**Work to complete**
Copy out the items from the line containing "https://5il.co/1uby3 [link] (1127, 720)" through the line containing "丸亀 (334, 589)", changing every "County" to "Parish" and leaving the rest unchanged.

**Given records**
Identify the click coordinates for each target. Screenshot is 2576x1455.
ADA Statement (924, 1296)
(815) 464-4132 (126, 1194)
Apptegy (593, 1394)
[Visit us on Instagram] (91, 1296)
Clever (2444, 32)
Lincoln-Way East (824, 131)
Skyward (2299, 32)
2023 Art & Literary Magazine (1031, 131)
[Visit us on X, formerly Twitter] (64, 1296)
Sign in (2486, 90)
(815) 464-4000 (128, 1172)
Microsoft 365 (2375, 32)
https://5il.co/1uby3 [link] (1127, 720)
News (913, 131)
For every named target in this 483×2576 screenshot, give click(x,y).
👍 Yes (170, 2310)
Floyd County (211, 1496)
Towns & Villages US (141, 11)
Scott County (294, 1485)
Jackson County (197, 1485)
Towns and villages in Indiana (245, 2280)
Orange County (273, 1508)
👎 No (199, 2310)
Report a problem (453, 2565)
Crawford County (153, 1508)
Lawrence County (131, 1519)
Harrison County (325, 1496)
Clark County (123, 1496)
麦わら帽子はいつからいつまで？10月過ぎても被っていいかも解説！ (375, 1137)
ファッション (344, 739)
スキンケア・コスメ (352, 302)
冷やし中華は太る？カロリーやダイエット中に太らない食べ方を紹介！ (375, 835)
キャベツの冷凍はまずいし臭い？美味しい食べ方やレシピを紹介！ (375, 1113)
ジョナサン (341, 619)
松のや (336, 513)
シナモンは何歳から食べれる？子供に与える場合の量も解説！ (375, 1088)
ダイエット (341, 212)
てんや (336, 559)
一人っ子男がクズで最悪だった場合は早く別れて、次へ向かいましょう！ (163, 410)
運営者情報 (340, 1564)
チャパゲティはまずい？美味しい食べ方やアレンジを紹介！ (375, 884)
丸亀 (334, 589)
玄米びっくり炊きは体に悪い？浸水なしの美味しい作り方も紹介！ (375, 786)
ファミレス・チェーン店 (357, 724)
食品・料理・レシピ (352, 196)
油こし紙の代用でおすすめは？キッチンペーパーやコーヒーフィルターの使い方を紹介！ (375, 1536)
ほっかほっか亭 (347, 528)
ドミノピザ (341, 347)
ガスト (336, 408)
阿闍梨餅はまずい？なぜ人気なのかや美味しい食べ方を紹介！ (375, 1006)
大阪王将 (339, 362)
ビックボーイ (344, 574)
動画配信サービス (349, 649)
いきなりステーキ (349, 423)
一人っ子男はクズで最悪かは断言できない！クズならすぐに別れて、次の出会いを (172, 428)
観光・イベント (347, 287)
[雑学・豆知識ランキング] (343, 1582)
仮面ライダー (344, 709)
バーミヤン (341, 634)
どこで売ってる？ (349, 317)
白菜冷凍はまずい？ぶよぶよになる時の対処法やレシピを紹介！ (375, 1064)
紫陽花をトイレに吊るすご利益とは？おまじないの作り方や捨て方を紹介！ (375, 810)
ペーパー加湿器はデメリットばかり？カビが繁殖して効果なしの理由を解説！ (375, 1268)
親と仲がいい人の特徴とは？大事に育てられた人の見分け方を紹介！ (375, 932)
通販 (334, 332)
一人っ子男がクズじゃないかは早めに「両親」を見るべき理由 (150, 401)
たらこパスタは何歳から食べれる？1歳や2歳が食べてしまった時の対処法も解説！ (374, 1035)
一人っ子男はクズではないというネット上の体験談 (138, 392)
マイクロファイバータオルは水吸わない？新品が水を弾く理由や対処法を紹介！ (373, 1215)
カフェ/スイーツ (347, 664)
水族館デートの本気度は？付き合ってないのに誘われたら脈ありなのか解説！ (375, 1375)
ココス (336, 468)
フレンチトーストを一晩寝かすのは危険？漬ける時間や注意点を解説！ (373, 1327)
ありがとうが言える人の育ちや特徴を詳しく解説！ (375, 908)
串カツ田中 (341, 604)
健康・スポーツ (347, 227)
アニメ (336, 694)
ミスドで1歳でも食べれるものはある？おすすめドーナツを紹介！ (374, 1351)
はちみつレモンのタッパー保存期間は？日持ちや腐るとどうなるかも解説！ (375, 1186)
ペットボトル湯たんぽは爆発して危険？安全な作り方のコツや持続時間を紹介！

**Answer for this exercise**
https://5il.co/1uby3 [link] (1127, 720)
News (913, 131)
For every named target in this 483×2576 screenshot, give click(x,y).
👍 Yes (170, 2310)
Floyd Parish (211, 1496)
Towns & Villages US (141, 11)
Scott Parish (294, 1485)
Jackson Parish (197, 1485)
Towns and villages in Indiana (245, 2280)
Orange Parish (273, 1508)
👎 No (199, 2310)
Report a problem (453, 2565)
Crawford Parish (153, 1508)
Lawrence Parish (131, 1519)
Harrison Parish (325, 1496)
Clark Parish (123, 1496)
麦わら帽子はいつからいつまで？10月過ぎても被っていいかも解説！ (375, 1137)
ファッション (344, 739)
スキンケア・コスメ (352, 302)
冷やし中華は太る？カロリーやダイエット中に太らない食べ方を紹介！ (375, 835)
キャベツの冷凍はまずいし臭い？美味しい食べ方やレシピを紹介！ (375, 1113)
ジョナサン (341, 619)
松のや (336, 513)
シナモンは何歳から食べれる？子供に与える場合の量も解説！ (375, 1088)
ダイエット (341, 212)
てんや (336, 559)
一人っ子男がクズで最悪だった場合は早く別れて、次へ向かいましょう！ (163, 410)
運営者情報 (340, 1564)
チャパゲティはまずい？美味しい食べ方やアレンジを紹介！ (375, 884)
丸亀 (334, 589)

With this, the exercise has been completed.